# Exercise objective:
No record may be left out; print them all verbatim.

# Information provided:
=== Section Start ===

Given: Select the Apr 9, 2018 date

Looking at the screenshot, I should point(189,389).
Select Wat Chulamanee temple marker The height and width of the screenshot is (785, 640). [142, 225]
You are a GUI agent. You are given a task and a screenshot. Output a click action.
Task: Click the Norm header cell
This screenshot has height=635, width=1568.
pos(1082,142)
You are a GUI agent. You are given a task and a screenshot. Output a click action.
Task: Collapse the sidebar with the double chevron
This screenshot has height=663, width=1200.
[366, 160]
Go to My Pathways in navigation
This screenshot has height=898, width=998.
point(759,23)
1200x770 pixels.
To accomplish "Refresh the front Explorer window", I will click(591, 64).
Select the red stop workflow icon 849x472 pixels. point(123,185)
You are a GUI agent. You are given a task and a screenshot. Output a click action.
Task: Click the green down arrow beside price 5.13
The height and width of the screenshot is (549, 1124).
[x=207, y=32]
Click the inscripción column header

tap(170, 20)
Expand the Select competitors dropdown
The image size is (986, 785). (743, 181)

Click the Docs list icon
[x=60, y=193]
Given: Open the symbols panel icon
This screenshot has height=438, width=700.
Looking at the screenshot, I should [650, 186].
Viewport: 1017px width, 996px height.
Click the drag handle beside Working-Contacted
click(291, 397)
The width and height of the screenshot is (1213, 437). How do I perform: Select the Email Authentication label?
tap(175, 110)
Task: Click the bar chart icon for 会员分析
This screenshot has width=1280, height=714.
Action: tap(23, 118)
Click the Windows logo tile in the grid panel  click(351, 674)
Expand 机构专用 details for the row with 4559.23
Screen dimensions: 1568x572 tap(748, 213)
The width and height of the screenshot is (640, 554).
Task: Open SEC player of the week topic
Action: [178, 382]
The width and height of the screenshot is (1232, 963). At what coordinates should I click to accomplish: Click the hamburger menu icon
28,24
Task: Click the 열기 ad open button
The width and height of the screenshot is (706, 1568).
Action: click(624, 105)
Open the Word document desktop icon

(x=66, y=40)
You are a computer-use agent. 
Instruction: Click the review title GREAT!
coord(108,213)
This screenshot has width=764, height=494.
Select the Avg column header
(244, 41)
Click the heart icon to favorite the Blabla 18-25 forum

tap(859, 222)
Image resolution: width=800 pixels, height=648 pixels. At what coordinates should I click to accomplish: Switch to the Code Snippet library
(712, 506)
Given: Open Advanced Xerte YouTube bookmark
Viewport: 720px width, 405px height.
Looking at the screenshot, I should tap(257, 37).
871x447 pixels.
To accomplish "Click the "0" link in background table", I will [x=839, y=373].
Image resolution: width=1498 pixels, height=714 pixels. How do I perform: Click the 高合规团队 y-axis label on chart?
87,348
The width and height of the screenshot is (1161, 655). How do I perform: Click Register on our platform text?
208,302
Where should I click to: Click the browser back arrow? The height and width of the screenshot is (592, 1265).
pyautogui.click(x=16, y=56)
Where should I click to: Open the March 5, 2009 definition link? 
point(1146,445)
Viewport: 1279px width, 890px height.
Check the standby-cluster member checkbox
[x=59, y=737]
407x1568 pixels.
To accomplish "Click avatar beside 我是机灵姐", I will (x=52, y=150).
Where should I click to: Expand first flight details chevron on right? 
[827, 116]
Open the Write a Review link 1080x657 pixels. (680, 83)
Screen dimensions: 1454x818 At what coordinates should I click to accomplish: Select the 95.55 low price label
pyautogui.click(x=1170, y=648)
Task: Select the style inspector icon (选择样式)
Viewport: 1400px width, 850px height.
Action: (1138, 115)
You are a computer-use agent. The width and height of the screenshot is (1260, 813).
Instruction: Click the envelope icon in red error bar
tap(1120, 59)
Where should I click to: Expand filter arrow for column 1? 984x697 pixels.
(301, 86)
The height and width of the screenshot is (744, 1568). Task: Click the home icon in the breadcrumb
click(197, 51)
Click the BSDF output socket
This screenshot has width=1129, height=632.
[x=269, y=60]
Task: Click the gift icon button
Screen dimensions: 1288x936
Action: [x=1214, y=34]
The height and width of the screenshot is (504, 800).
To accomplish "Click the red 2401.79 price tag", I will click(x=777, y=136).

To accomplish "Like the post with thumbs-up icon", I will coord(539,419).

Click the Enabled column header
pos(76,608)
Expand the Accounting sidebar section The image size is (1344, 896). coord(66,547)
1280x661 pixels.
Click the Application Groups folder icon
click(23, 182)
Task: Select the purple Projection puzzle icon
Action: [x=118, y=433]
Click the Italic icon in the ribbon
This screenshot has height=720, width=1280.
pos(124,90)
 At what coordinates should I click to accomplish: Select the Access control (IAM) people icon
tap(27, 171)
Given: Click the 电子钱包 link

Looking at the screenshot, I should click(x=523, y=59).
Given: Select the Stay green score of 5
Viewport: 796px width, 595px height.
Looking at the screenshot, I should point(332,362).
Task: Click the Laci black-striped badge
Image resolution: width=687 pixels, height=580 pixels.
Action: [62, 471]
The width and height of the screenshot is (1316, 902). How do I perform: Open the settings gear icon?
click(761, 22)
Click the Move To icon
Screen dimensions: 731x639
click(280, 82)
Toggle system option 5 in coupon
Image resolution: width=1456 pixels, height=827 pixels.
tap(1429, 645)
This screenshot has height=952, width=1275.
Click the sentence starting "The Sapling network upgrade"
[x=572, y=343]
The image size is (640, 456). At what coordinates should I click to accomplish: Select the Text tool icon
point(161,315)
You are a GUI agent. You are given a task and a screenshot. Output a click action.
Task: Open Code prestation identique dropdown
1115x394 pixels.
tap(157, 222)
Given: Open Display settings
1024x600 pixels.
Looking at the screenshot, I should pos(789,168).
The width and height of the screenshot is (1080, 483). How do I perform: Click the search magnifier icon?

=== Section End ===

# Answer space:
Given: Select the Apr 9, 2018 date

Looking at the screenshot, I should point(189,389).
Select Wat Chulamanee temple marker The height and width of the screenshot is (785, 640). [142, 225]
You are a GUI agent. You are given a task and a screenshot. Output a click action.
Task: Click the Norm header cell
This screenshot has height=635, width=1568.
pos(1082,142)
You are a GUI agent. You are given a task and a screenshot. Output a click action.
Task: Collapse the sidebar with the double chevron
This screenshot has height=663, width=1200.
[366, 160]
Go to My Pathways in navigation
This screenshot has height=898, width=998.
point(759,23)
1200x770 pixels.
To accomplish "Refresh the front Explorer window", I will click(591, 64).
Select the red stop workflow icon 849x472 pixels. point(123,185)
You are a GUI agent. You are given a task and a screenshot. Output a click action.
Task: Click the green down arrow beside price 5.13
The height and width of the screenshot is (549, 1124).
[x=207, y=32]
Click the inscripción column header

tap(170, 20)
Expand the Select competitors dropdown
The image size is (986, 785). (743, 181)

Click the Docs list icon
[x=60, y=193]
Given: Open the symbols panel icon
This screenshot has height=438, width=700.
Looking at the screenshot, I should [650, 186].
Viewport: 1017px width, 996px height.
Click the drag handle beside Working-Contacted
click(291, 397)
The width and height of the screenshot is (1213, 437). How do I perform: Select the Email Authentication label?
tap(175, 110)
Task: Click the bar chart icon for 会员分析
This screenshot has width=1280, height=714.
Action: tap(23, 118)
Click the Windows logo tile in the grid panel  click(351, 674)
Expand 机构专用 details for the row with 4559.23
Screen dimensions: 1568x572 tap(748, 213)
The width and height of the screenshot is (640, 554).
Task: Open SEC player of the week topic
Action: [178, 382]
The width and height of the screenshot is (1232, 963). At what coordinates should I click to accomplish: Click the hamburger menu icon
28,24
Task: Click the 열기 ad open button
The width and height of the screenshot is (706, 1568).
Action: click(624, 105)
Open the Word document desktop icon

(x=66, y=40)
You are a computer-use agent. 
Instruction: Click the review title GREAT!
coord(108,213)
This screenshot has width=764, height=494.
Select the Avg column header
(244, 41)
Click the heart icon to favorite the Blabla 18-25 forum

tap(859, 222)
Image resolution: width=800 pixels, height=648 pixels. At what coordinates should I click to accomplish: Switch to the Code Snippet library
(712, 506)
Given: Open Advanced Xerte YouTube bookmark
Viewport: 720px width, 405px height.
Looking at the screenshot, I should tap(257, 37).
871x447 pixels.
To accomplish "Click the "0" link in background table", I will [x=839, y=373].
Image resolution: width=1498 pixels, height=714 pixels. How do I perform: Click the 高合规团队 y-axis label on chart?
87,348
The width and height of the screenshot is (1161, 655). How do I perform: Click Register on our platform text?
208,302
Where should I click to: Click the browser back arrow? The height and width of the screenshot is (592, 1265).
pyautogui.click(x=16, y=56)
Where should I click to: Open the March 5, 2009 definition link? 
point(1146,445)
Viewport: 1279px width, 890px height.
Check the standby-cluster member checkbox
[x=59, y=737]
407x1568 pixels.
To accomplish "Click avatar beside 我是机灵姐", I will (x=52, y=150).
Where should I click to: Expand first flight details chevron on right? 
[827, 116]
Open the Write a Review link 1080x657 pixels. (680, 83)
Screen dimensions: 1454x818 At what coordinates should I click to accomplish: Select the 95.55 low price label
pyautogui.click(x=1170, y=648)
Task: Select the style inspector icon (选择样式)
Viewport: 1400px width, 850px height.
Action: (1138, 115)
You are a computer-use agent. The width and height of the screenshot is (1260, 813).
Instruction: Click the envelope icon in red error bar
tap(1120, 59)
Where should I click to: Expand filter arrow for column 1? 984x697 pixels.
(301, 86)
The height and width of the screenshot is (744, 1568). Task: Click the home icon in the breadcrumb
click(197, 51)
Click the BSDF output socket
This screenshot has width=1129, height=632.
[x=269, y=60]
Task: Click the gift icon button
Screen dimensions: 1288x936
Action: [x=1214, y=34]
The height and width of the screenshot is (504, 800).
To accomplish "Click the red 2401.79 price tag", I will click(x=777, y=136).

To accomplish "Like the post with thumbs-up icon", I will coord(539,419).

Click the Enabled column header
pos(76,608)
Expand the Accounting sidebar section The image size is (1344, 896). coord(66,547)
1280x661 pixels.
Click the Application Groups folder icon
click(23, 182)
Task: Select the purple Projection puzzle icon
Action: [x=118, y=433]
Click the Italic icon in the ribbon
This screenshot has height=720, width=1280.
pos(124,90)
 At what coordinates should I click to accomplish: Select the Access control (IAM) people icon
tap(27, 171)
Given: Click the 电子钱包 link

Looking at the screenshot, I should click(x=523, y=59).
Given: Select the Stay green score of 5
Viewport: 796px width, 595px height.
Looking at the screenshot, I should point(332,362).
Task: Click the Laci black-striped badge
Image resolution: width=687 pixels, height=580 pixels.
Action: [62, 471]
The width and height of the screenshot is (1316, 902). How do I perform: Open the settings gear icon?
click(761, 22)
Click the Move To icon
Screen dimensions: 731x639
click(280, 82)
Toggle system option 5 in coupon
Image resolution: width=1456 pixels, height=827 pixels.
tap(1429, 645)
This screenshot has height=952, width=1275.
Click the sentence starting "The Sapling network upgrade"
[x=572, y=343]
The image size is (640, 456). At what coordinates should I click to accomplish: Select the Text tool icon
point(161,315)
You are a GUI agent. You are given a task and a screenshot. Output a click action.
Task: Open Code prestation identique dropdown
1115x394 pixels.
tap(157, 222)
Given: Open Display settings
1024x600 pixels.
Looking at the screenshot, I should pos(789,168).
The width and height of the screenshot is (1080, 483). How do I perform: Click the search magnifier icon?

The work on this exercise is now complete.